アーニャは彼をまっすぐ見つめていた。大半の人間が冗談だと思い込み笑う話を真正面から聞いているようだった。
「興味深いわね」
「・・本当かい?化け物の存在を信じているのかい?」
「言い出しっぺのあなたは信じていないの?」
「・・いや、この目で何度も見て、この手で何度も殺してきた」
「ええ、そうみたいね。信じるわ。だってあなたの立ち振る舞い、人間を相手取るようなものじゃなかったもの」
それが確信の一つ。戦う時の視線の位置、反射速度、足の運び、それらすべて人間が相手なら必要のないほどに洗練されている。自分の中でヒイロとフランクを並べたのは彼らが彼と同じものを相手にするからだろう。
銃弾一発で大抵の人間は動けなくなる。頭や心臓を撃ち抜けば一発。腕や足を撃ち抜いてもそう簡単に立ち上がることは無い。だから、人間を相手にする場合、いかに自分が弾に当たらず、弾を当てるかが重要になってくる。
だが化け物の相手は別だ。固い表皮であれ、再生能力であれ、大抵化け物と恐れられる種族はそう簡単に銃弾一発で倒れたり動けなくなったりすることは無い。できるだけ早く弱点を見つけそこを突くか、相手が消耗するまで弾を撃ち込まなければならない。ゆえにヒイロのような命を曝したまま突っ込んでいく戦い方が化け物には必要になってくる。カイルの戦い方は片鱗しか目にしていないとはいえまさにそれそのものだった。
「立ち振る舞いをって・・君は何者なんだ・・?」
「私が何者かはどうでもいいでしょ?」
アーニャは天使のように笑う。

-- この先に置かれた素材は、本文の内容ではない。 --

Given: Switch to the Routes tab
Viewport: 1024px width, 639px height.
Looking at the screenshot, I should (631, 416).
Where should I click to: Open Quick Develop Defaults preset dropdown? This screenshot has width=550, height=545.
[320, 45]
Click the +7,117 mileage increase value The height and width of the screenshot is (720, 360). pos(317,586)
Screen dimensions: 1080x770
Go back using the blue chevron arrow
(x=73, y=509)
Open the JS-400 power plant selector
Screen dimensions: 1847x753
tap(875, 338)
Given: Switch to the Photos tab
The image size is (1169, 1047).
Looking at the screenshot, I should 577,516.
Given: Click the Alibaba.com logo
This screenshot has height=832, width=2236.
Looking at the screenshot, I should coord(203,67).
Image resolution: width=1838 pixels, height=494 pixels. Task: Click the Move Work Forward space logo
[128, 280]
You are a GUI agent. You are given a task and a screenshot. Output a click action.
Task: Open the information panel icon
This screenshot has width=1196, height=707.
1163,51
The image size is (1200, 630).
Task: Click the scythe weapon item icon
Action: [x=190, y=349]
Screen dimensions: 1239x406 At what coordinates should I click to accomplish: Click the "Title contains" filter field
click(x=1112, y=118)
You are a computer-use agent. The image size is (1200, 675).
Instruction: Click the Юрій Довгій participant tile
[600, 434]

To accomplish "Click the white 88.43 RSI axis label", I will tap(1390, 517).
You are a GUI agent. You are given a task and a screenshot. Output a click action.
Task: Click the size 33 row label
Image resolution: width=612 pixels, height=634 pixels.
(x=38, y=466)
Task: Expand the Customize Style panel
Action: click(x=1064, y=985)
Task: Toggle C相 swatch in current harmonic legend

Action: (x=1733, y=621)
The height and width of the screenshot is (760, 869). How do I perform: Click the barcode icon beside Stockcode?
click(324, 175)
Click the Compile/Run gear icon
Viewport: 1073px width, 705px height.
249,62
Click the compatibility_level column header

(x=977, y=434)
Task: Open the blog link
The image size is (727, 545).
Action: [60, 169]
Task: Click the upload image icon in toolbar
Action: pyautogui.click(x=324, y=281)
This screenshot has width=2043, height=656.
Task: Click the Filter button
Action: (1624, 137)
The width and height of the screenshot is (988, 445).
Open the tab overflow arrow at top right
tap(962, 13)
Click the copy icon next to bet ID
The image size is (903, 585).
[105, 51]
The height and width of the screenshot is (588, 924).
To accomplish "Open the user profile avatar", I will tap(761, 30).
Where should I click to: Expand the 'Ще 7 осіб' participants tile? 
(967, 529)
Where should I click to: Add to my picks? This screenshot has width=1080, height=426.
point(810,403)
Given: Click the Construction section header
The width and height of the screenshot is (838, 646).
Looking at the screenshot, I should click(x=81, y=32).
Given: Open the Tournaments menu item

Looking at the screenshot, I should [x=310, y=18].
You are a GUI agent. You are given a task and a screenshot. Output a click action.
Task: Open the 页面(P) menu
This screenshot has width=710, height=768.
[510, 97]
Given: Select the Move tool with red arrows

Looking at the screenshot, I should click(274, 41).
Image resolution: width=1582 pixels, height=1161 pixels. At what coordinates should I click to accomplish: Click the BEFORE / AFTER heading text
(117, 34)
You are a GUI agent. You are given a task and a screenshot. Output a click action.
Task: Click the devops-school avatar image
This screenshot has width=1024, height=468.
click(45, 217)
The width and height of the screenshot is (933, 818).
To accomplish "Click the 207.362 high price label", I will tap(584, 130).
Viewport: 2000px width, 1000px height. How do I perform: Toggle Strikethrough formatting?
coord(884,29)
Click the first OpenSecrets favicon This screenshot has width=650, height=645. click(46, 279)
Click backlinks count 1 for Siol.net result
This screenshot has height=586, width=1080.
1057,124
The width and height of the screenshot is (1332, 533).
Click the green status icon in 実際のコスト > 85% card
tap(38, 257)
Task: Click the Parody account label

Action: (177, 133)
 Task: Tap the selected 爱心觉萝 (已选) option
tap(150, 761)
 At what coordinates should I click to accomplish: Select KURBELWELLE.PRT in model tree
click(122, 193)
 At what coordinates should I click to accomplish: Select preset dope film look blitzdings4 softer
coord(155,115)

カイルにとってそれはとどめの一発だった。体中を彼女の笑みで撃ち抜かれたうえでの死体蹴りだった。
「そうだねどうでもいいね」
「それで今度は賞金稼ぎ?化け物退治?」
「いいや、今度は宝探しさ」
「宝探し・・?それってとっても素敵な響きじゃない」
とっても素敵な響き。アーニャにとっても思いもかけない報酬。カイルはアーニャに操られるように宝探しのすべてを話す。興味津々に頷くアーニャにカイルの口は気前よくぱくぱくと開く。吸血鬼の話、先代の話、吸血鬼が先代から命からがら奪い取った宝物。
そうして夜は更けていく。二人を追う男たちが荒野の果てで息を切らしているということなど頭からとうに抜けたままで。